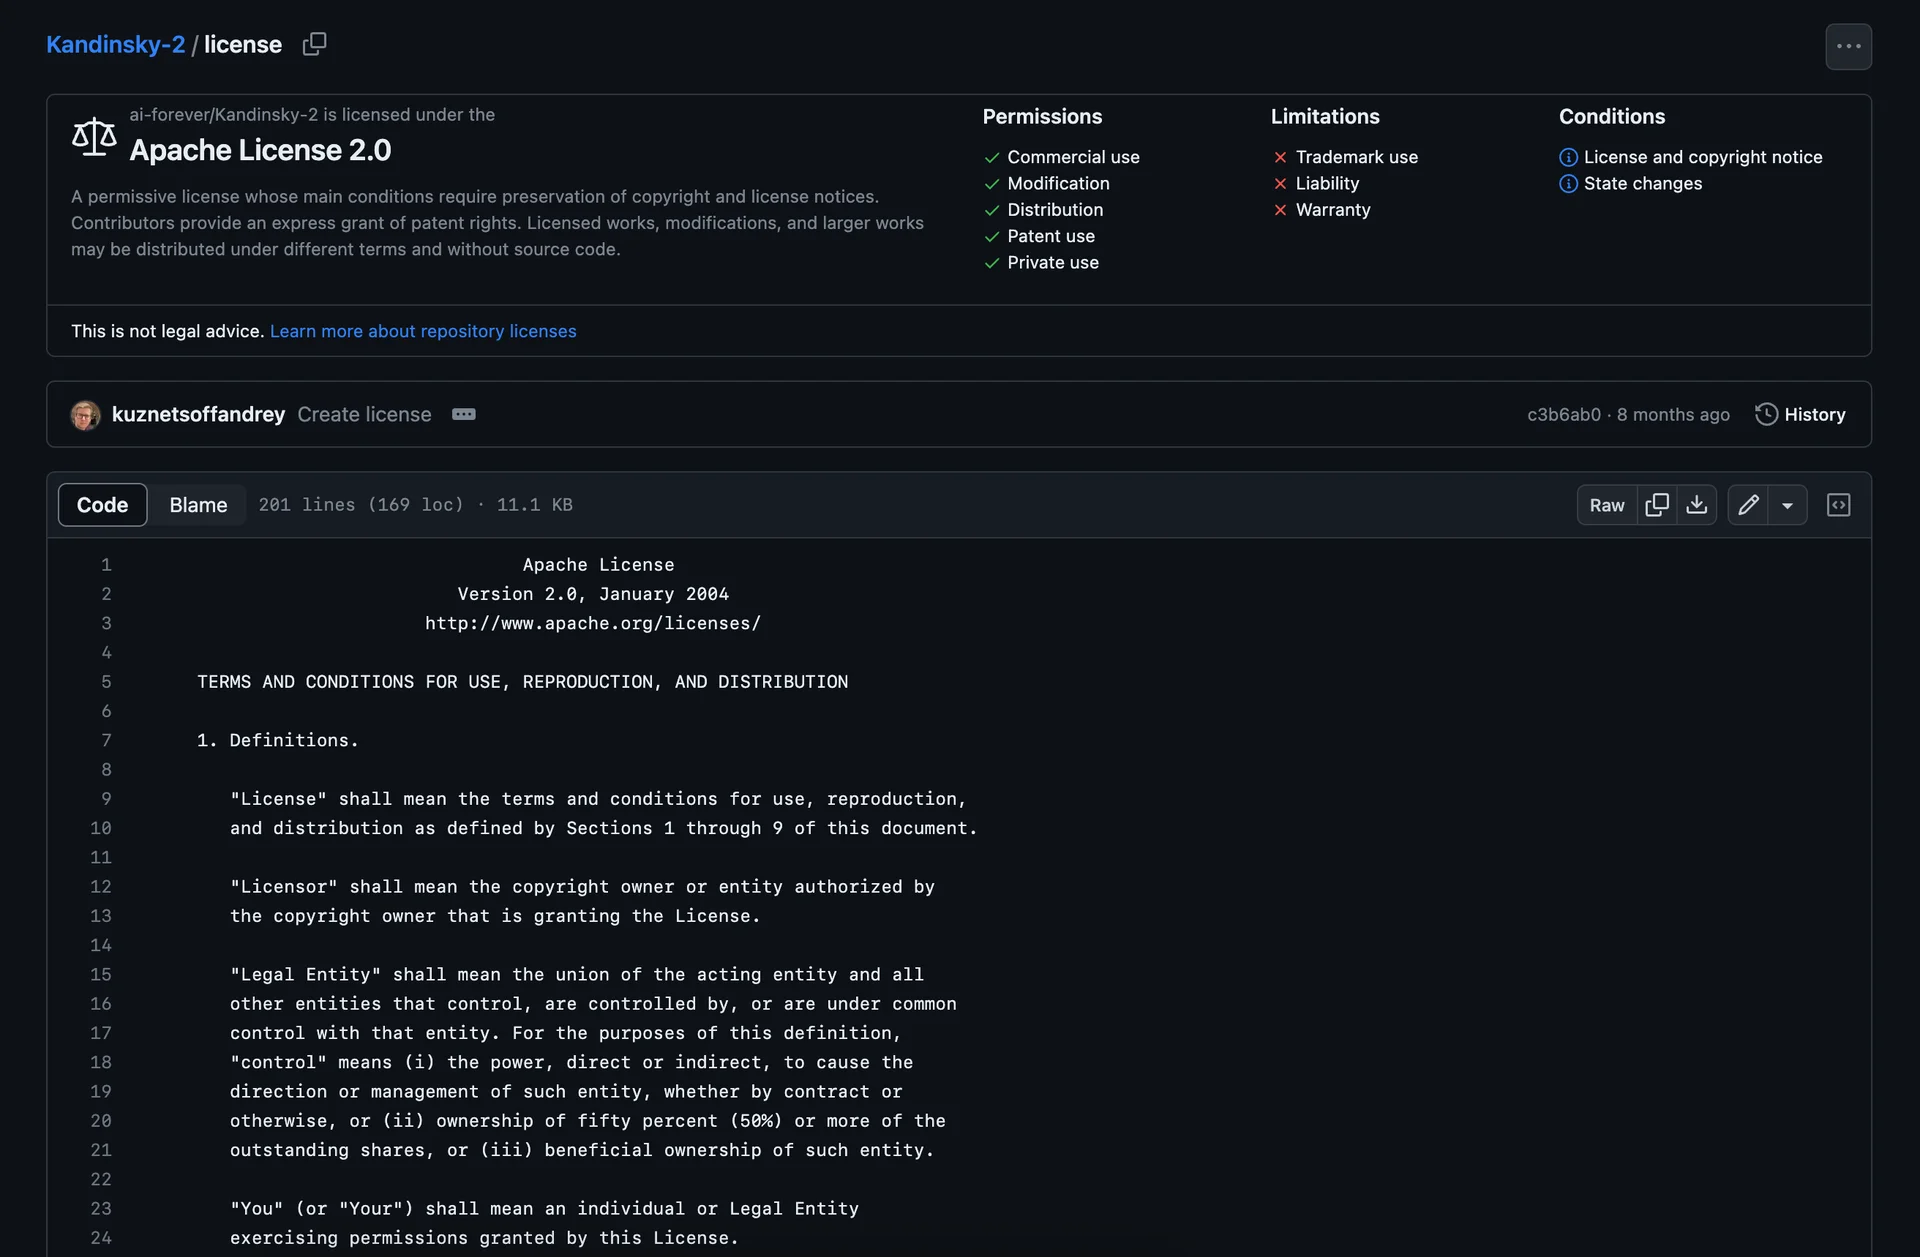The height and width of the screenshot is (1257, 1920).
Task: Click the copy repository name icon
Action: 314,43
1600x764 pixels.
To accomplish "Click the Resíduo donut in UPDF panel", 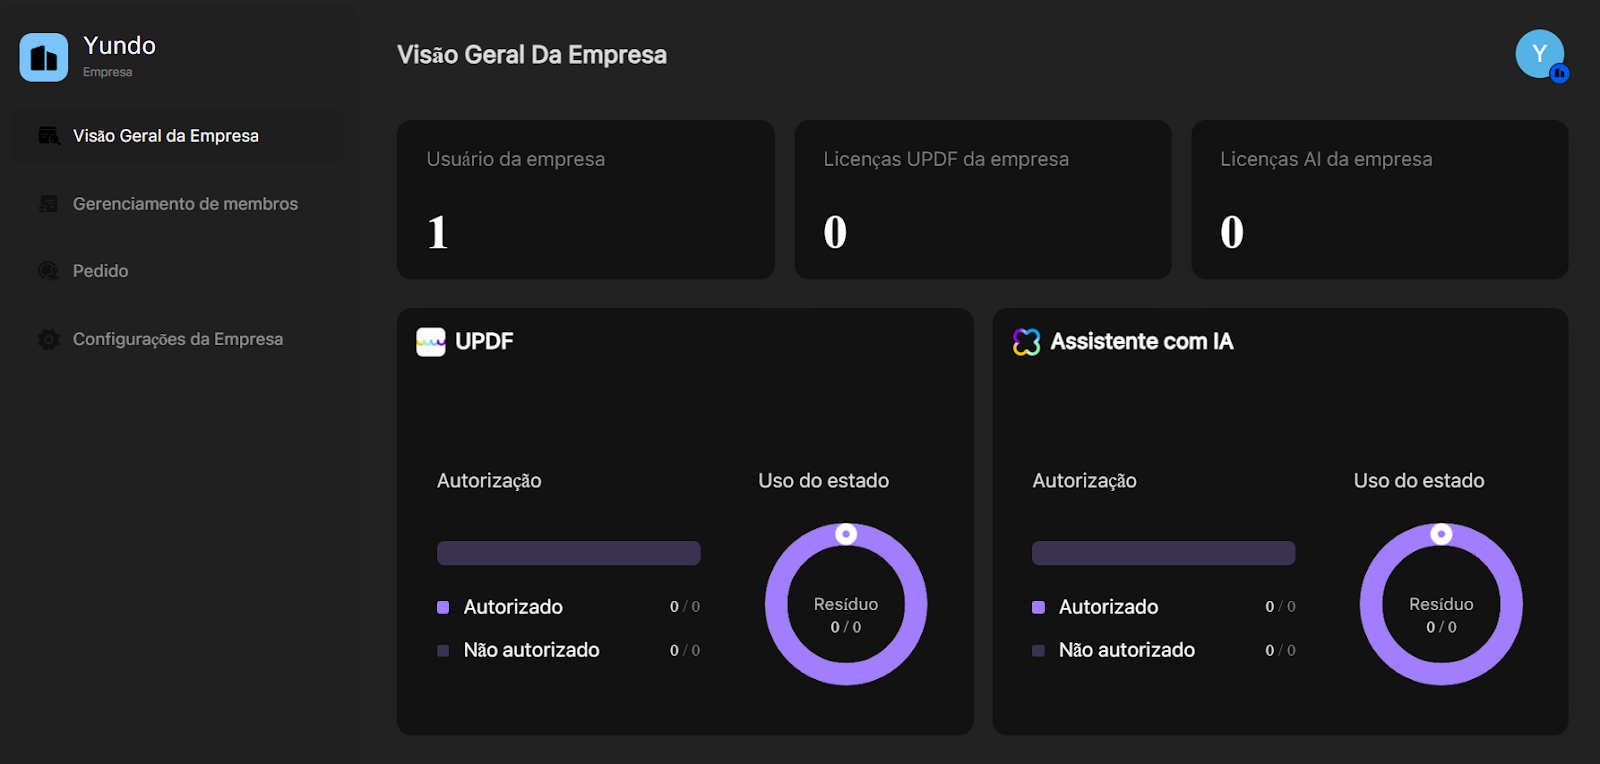I will [846, 604].
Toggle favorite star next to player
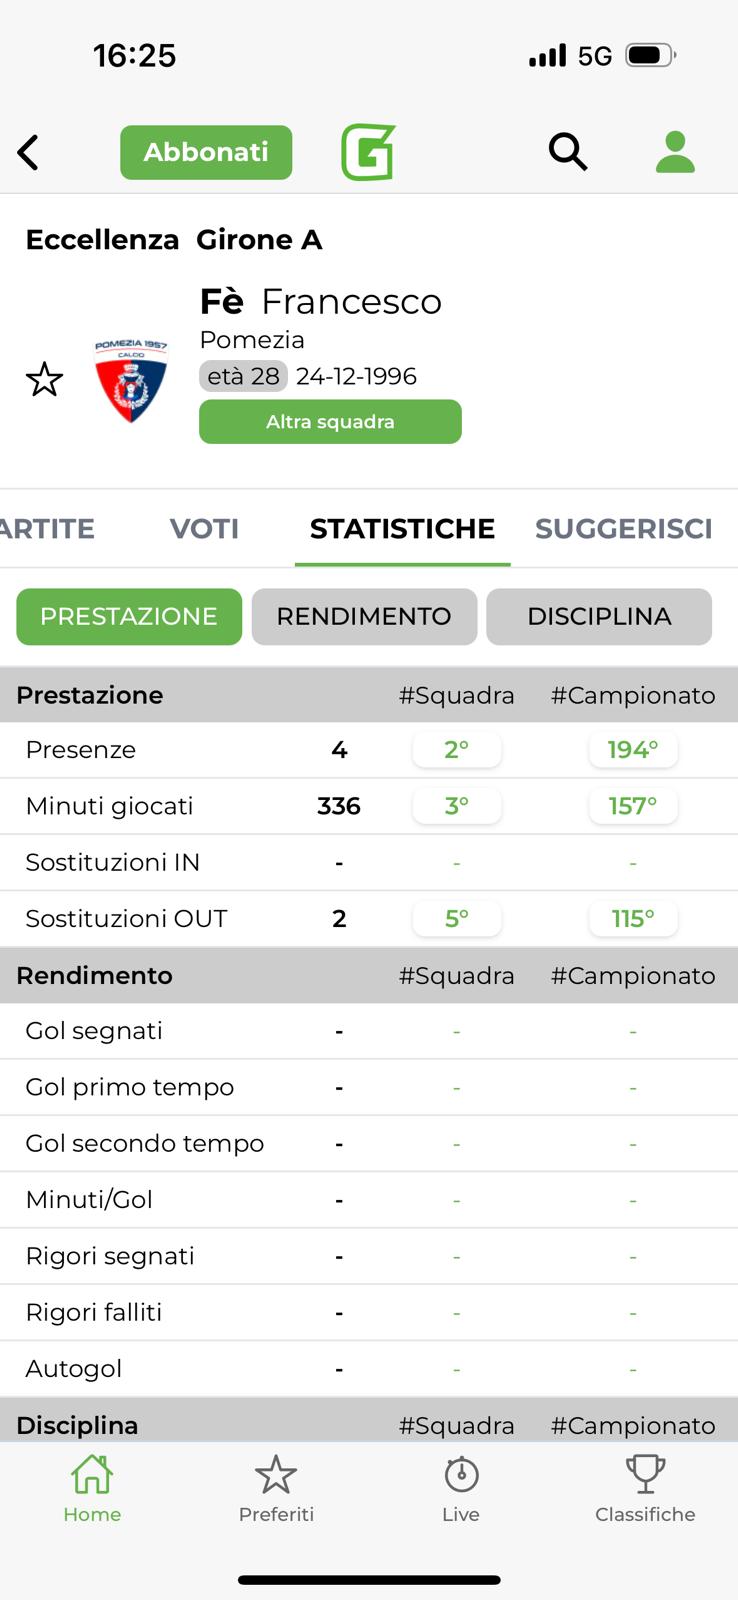738x1600 pixels. (x=44, y=380)
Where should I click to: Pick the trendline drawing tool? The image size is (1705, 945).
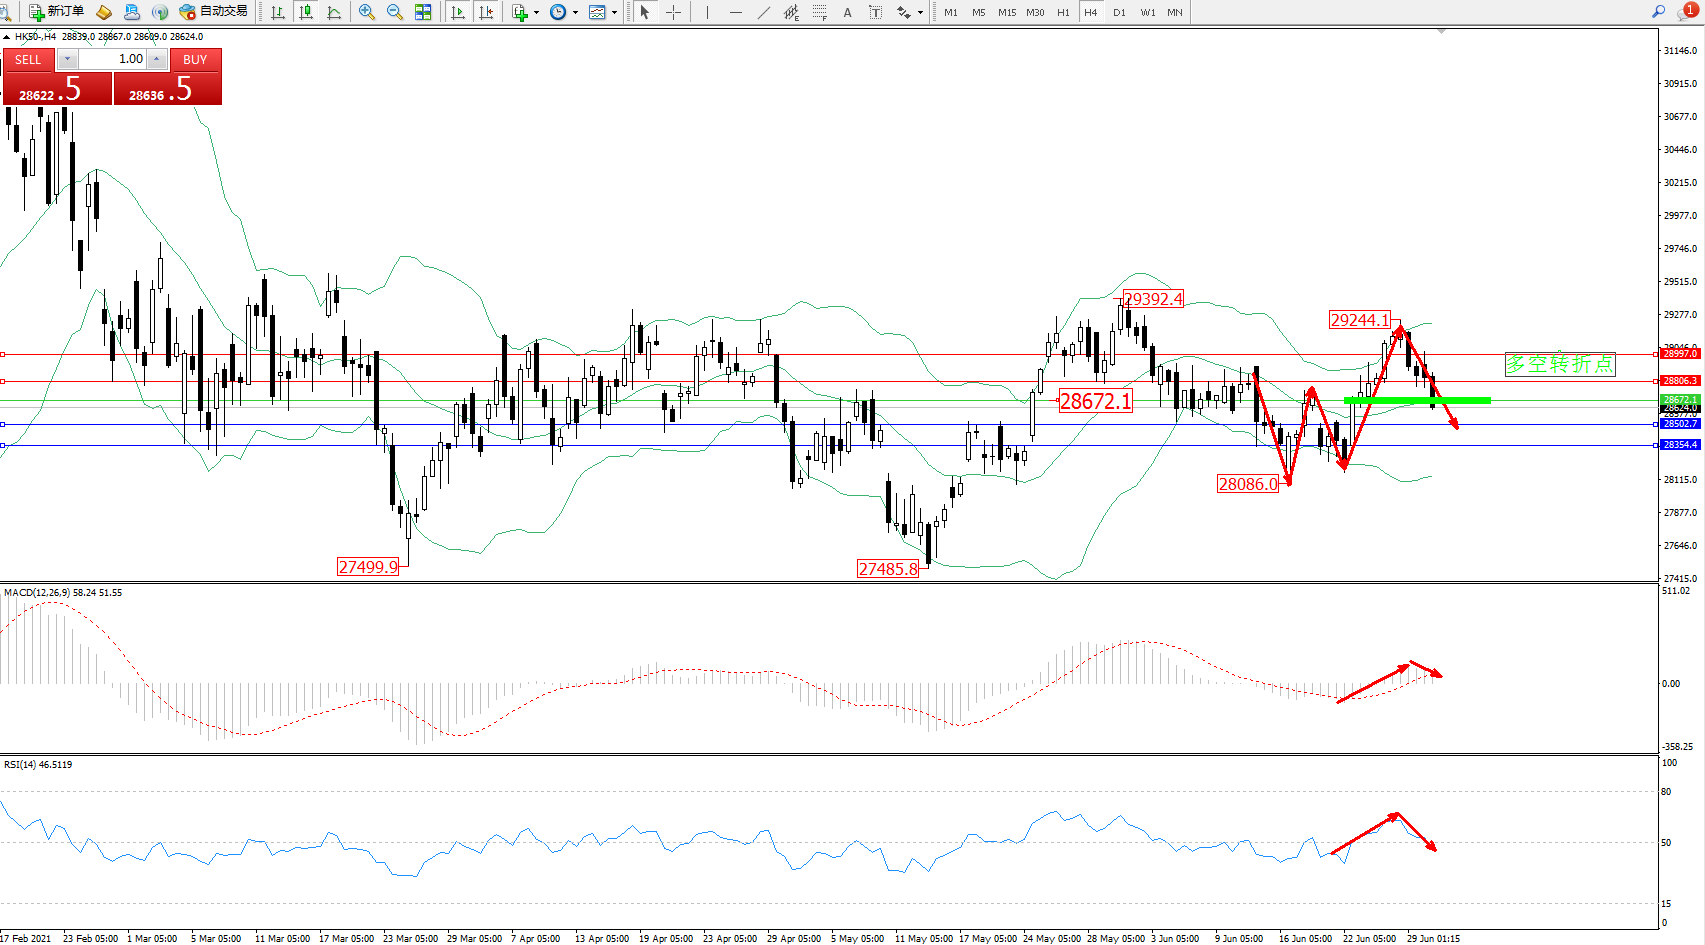click(x=764, y=12)
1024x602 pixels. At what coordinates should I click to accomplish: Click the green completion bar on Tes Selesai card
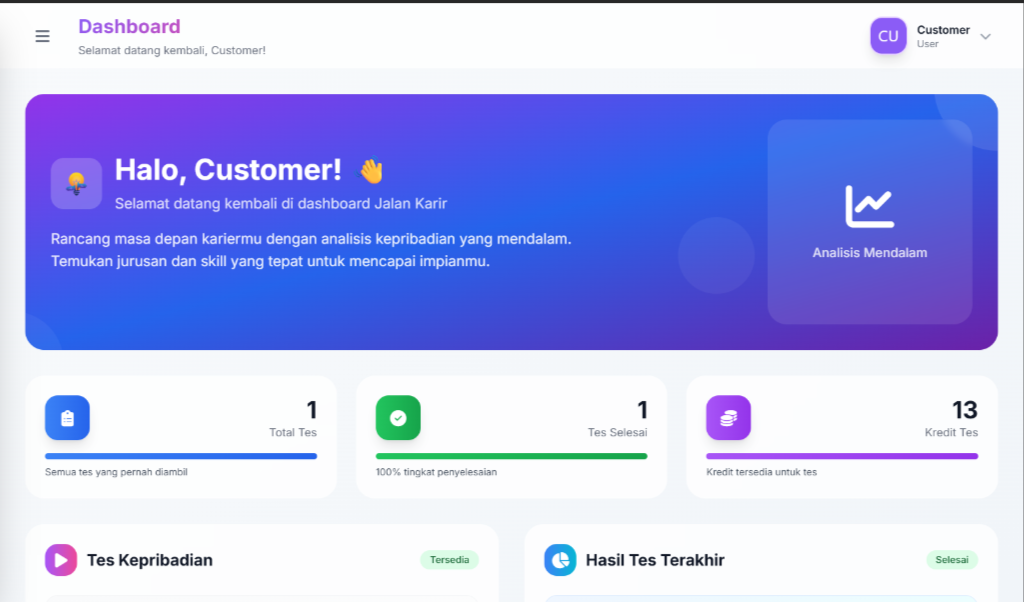[x=511, y=455]
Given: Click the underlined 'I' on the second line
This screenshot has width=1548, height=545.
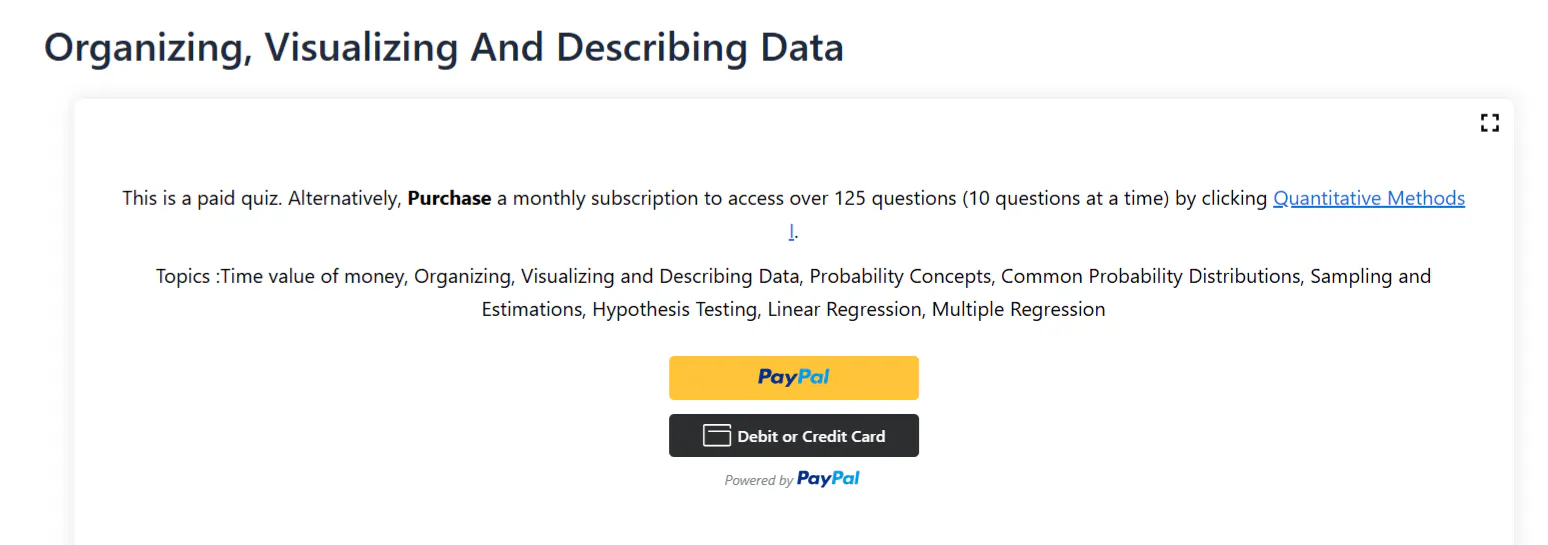Looking at the screenshot, I should coord(792,232).
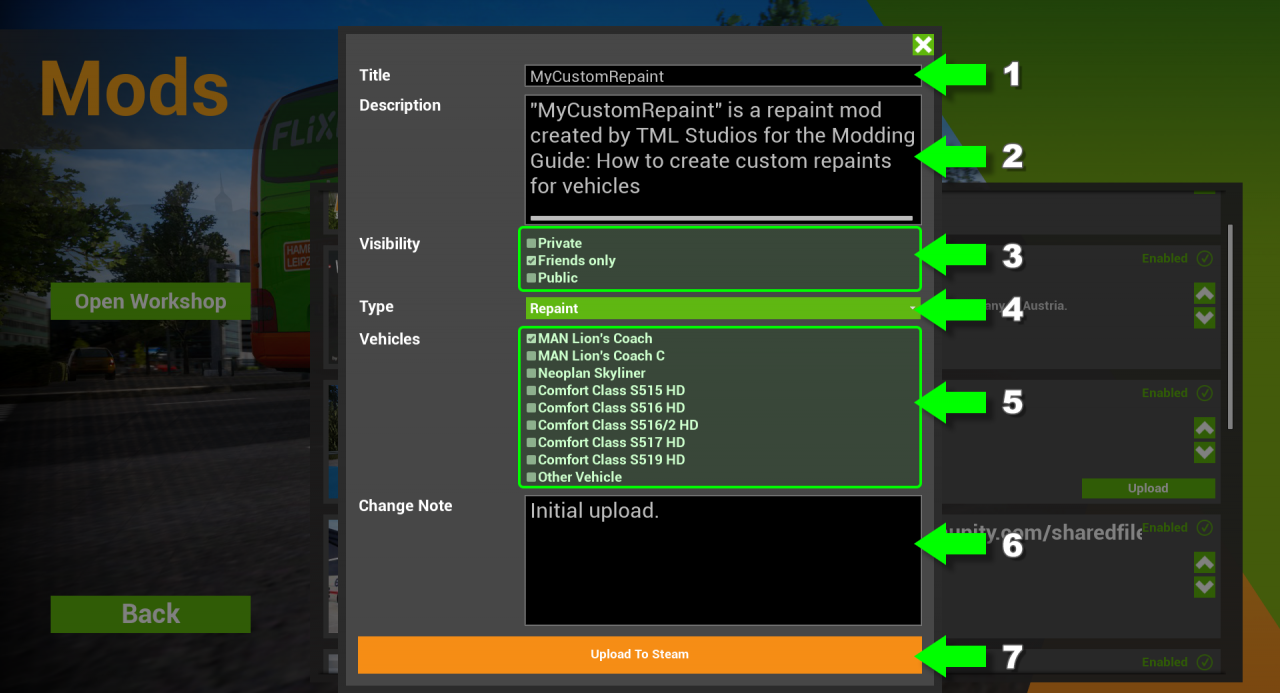Viewport: 1280px width, 693px height.
Task: Click the Enabled checkmark above the small Upload button
Action: pyautogui.click(x=1204, y=394)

**What is being asked**
Keep the pictures out of your answer, which should be the lines from the one with "Toggle favorite star next to player" through the final line of the data, copied exactly.

**Reply to the exercise**
Toggle favorite star next to player
738x1600 pixels. (x=44, y=380)
Where should I click to: Pick the trendline drawing tool? The image size is (1705, 945).
click(x=764, y=12)
1024x602 pixels. At what coordinates should I click to accomplish: Click the green completion bar on Tes Selesai card
[x=511, y=455]
Given: Click the underlined 'I' on the second line
This screenshot has width=1548, height=545.
Looking at the screenshot, I should coord(792,232).
Viewport: 1280px width, 693px height.
Task: Click the Enabled checkmark above the small Upload button
Action: pyautogui.click(x=1204, y=394)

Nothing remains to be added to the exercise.